Aballoon is rising vertically above a level, straight road at a constant rate of 1 ft/sec. just when the balloon is 65 feet above the ground, a bicycle passes under it, going 17 ft/sec. how fast is the distance between and bicycle and the balloon changing 3 seconds later?

DL/dt  =  11 feet/sec

Step-by-step explanation:

We have a right triangle between    balloon   ( h  =  65 feet)  from the point straight down the ballon,  and the bicycle position. Hypothenuse is L the distance between balloon and bicycle

Let  x be distance between (vertical from the balloon to ground) then

according to Pythagoras Theorem

L²  =  x² +  h²       (1)

and we know

Dx/dt  =  17   ft/sec

Dh/dt =  1  ft/sec

We need to find   DL/dt

From equation (1)

L²   =  x²   +  h²

Differentiating on both sides of the equation

2L DL/dt   =  2xDx/dt  +  2yDy/dt

L*DL/dt   =  x*Dx/dt + y*Dy/dt

DL/dt    =   [  x*Dx/dt + y*Dy/dt ] /L    (2)

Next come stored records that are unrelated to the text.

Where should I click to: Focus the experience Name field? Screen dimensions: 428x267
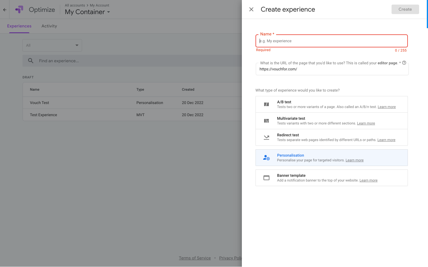tap(331, 41)
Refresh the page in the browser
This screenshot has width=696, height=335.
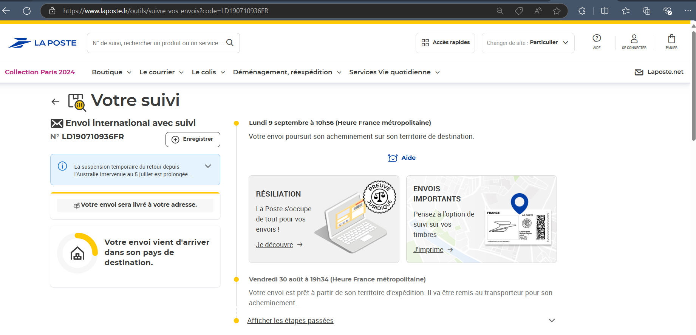27,11
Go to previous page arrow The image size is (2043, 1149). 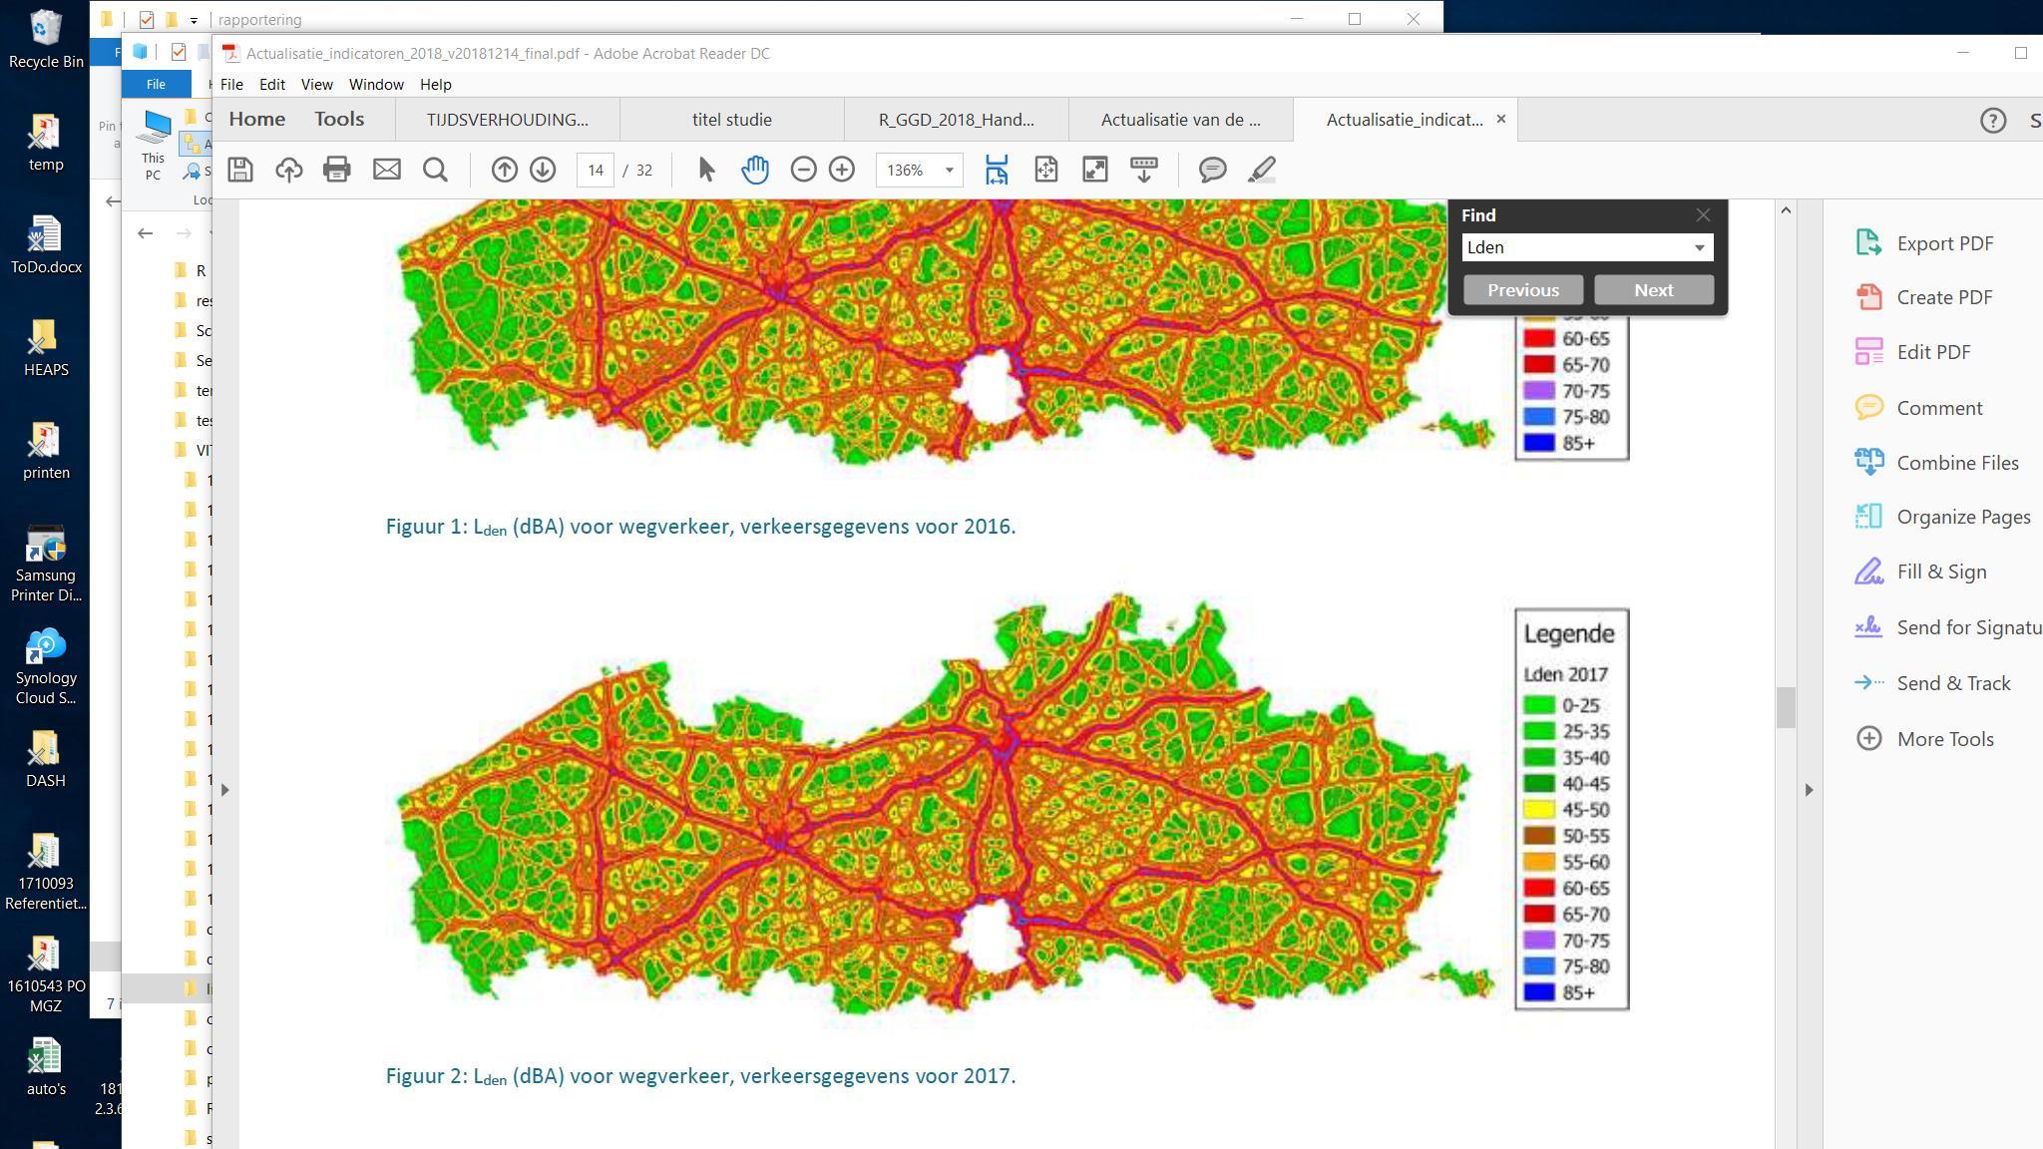(x=504, y=170)
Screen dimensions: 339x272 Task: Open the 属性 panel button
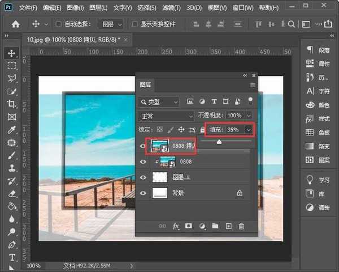318,63
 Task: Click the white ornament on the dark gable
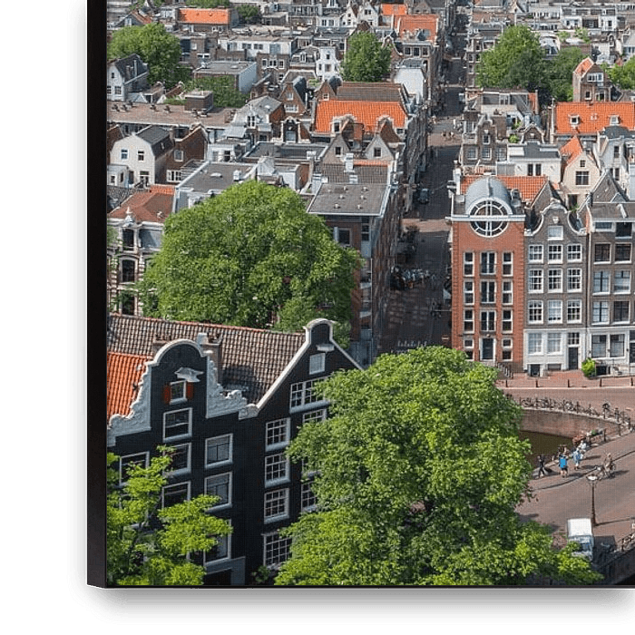click(188, 374)
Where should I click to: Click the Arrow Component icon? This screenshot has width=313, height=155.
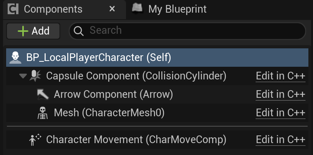pos(43,94)
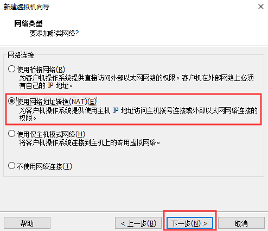Click the 网络连接 group box label
This screenshot has height=231, width=268.
point(21,55)
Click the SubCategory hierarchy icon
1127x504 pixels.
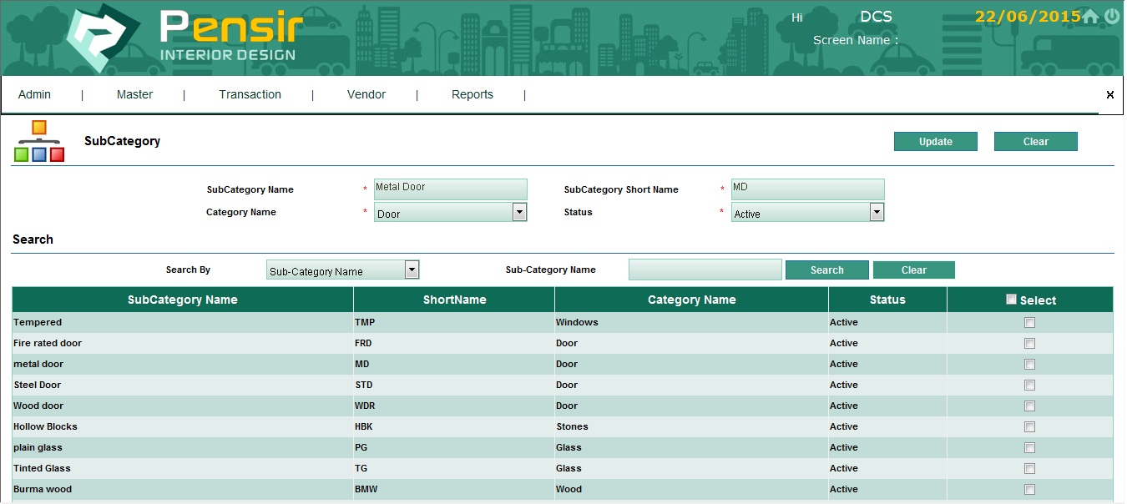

Now  3 sec after the bicycle passed under the balloon

x  =  3 * Dx/dt     =  3 * 17   = 51 feet

and  h  =  65 + 1* 3    =  68 feet

then   L  = √ √(68)²  + (51)²         L  =  √ 4624  +  2601    L  = 85 feet

Now plugging in these values in equation  (2)

DL/dt  =  [ 51*17  +  68* 1]  / 85

DL/dt  =  11 feet/sec